Eye Care Tips: Vitamins & Supplements
As we get older our bodies tend to absorb nutrients less easily. Therefore, if we take supplemental nutrients, it is worthwhile paying attention to when we take them. Sublingual and/or liquid vitamins are assimilated very quickly by the body. Capsules are the next fastest as far as rapid assimilation is concerned.
- Take most vitamins with a meal because your body's digestive enzymes help to absorb them.
- Some vitamins enhance absorption of other nutrients, so you can take them together:
- Vitamin A is best absorbed taken with vitamin E. Note: A, D, E & K are fat-soluable vitamins. Take them with a meal that includes some fat.
- B vitamins are more readily absorbed taken with vitamin C. In cooking, both B and C break down with long exposure to water and heat, so cook quickly - steam lightly or saute.
- Vitamin B9 (folic acid) absorption is better absorbed with foods like dark leafy greens that are rich in folate.

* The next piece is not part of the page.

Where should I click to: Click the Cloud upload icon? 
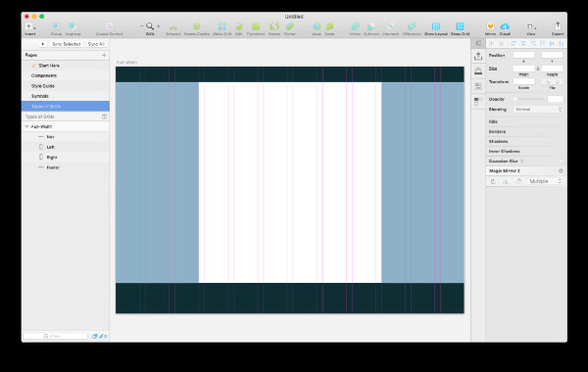(x=505, y=26)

- Vitamin C enhances iron absorption.
- Vitamin D enhances calcium and phosphorus absorption. Taking D at dinner time increases absorption significantly.
- Vitamin E is best absorbed taken in a meal that includes fat.

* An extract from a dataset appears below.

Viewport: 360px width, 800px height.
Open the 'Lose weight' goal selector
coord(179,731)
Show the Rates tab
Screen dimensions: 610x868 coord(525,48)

- Vitamin K enhances calcium absorption. Take it with a meal that includes fat. This is one reason why dark leafy greens, which have lots of calcium and vitamin K are so good for you.
- If you are taking a large dose vitamin on the recommendation of your health provider, understand that doing so reduces absorption of other vitamins, so take it separately. Vitamin K absorption is especially diminished by other large-dose vitamin intake.
- Large doses of minerals taken with other minerals can reduce the absorption of the lower-dose minerals - so take them at different times of the day. For example calcium and magnesium supplements might be large-dose and should be taken apart from other minerals.
- Calcium absorption is enhanced by vitamin K and vitamin D, so take them together with a meal containing fats.
- Phosphorus absorption is enhanced by vitamin D, so take them together with a meal containing fats.
- Take magnesium or iron with food to minimize any stomach upset.
- Taking zinc long term can impact your copper levels - so check with your health provider before taking.
- If you are supporting strong digestion by taking digestive enzymes, you generally should take them along with food. This also assists in reducing chronic inflammation.
- However, some targeted enzymes such as Nattonkinase and Serrapeptase should generally be taken with an empty stomach.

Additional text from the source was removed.